The present study applied whole-head magnetoencephalography (MEG) to healthy human subjects in order to investigate cortical activation patterns while performing three different conditions of a sensorimotor synchronization task in subsequent runs. MEG permits noninvasive recordings of cortical activity with high temporal and spatial resolution. Compared with electric fields, magnetic fields are less distorted by intervening tissues so that the underlying neuronal sources can be located more accurately than with EEG. Behavioral data (mean asynchronies and standard deviations) were calculated and, as well as location and temporal courses of cortical sources, were compared between the different conditions.

Method

Participants

Seven healthy, right-handed individuals (4 male, 3 female), between 24 and 42 years old (mean age 29.8), were payed to participate in our study. All of them gave informed consent prior to the experiment and were musically untrained because previous studies have shown that musical training has a significant impact on mean negative asynchrony (Aschersleben 1994; Franek et al. 1991). The study was approved by the local ethics committee and is in accordance with the declaration of Helsinki. None of the participants had a history of neurological diseases.

Design

In three subsequent runs, each subject had to perform brisk flexion movements with the right index finger (1) to a binaurally presented isochronous auditory pacing-signal, (2) to a tactile isochronous pacing stimulus applied to the tip of left index finger, and (3) to a tactile isochronous pacing stimulus applied to the tip of left big toe. These three conditions were presented in a balanced order.

Stimuli and apparatus

All pacing signals were presented at an interstimulus-interval of 800 ms. The auditory pacing signal was realized by a sine-tone at a frequency of 2,000 Hz, 82 dB A, with a duration of 10 ms, masked by white noise of 53 dB A to abolish auditory cues from external sound (e.g., tapping sound). The signals were delivered to the subject’s ears through plastic-tubes to prevent any magnetic noise within the shielded room.

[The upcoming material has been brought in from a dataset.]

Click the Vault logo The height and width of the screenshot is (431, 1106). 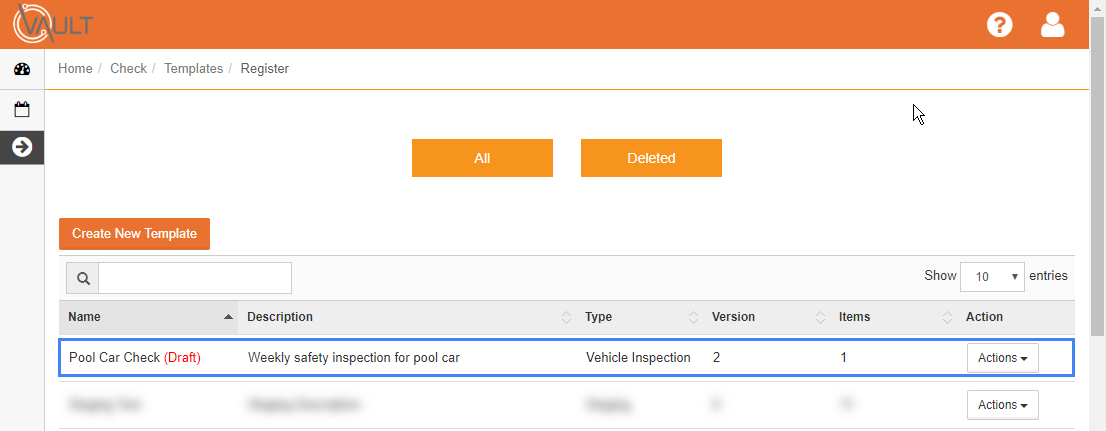point(53,25)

The tactile pacing signal was generated by a small air pressure cushion pumped up every 800 ms with an absolute duration from on- to offset of approximately 35 ms. This pressure cushion was loosely but immovably fixed at either the subject’s tip of left index finger or at the tip of left big toe. The perceptual impression given by this stimulus was very similar to the perceptual impression generated by the touch of the pad with the tapping finger so that subjects reported not to be able to discriminate any more between the tactile stimulus and the tactile feedback from their tap in that moment when their tap was exactly synchronous. A cardboard box hid the response apparatus and the responding finger from view, eliminating visual feedback during all runs. Tap-onset (index-finger touching the pad) was detected by a light barrier, which was fixed directly at the surface of a plastic pad. In addition, EMG-recordings were taken to control movement pattern and tap-onset-times.

Procedure

During the first 150 stimuli (about 2 min) of each run, subjects merely listened to the clicks or, respectively, perceived the tactile stimuli without performing the tapping task. This procedure was necessary to record cortical evoked responses to the pure perception of the pacing stimuli in order to compare it to respective cortical responses during the additional performance of the synchronization task. During the next 500 stimuli subjects had to perform brisk flexion movements with the right index finger in such a way that perception of touching the pad and hearing the click or feeling the tactile stimulus, respectively, would be in exact synchrony.

Recording of cortical responses

Magnetic brain responses were measured noninvasively by a Neuromag 122™ helmet-shaped biomagnetometer. During recording, subjects were seated comfortably in a magnetically shielded room with their eyes open.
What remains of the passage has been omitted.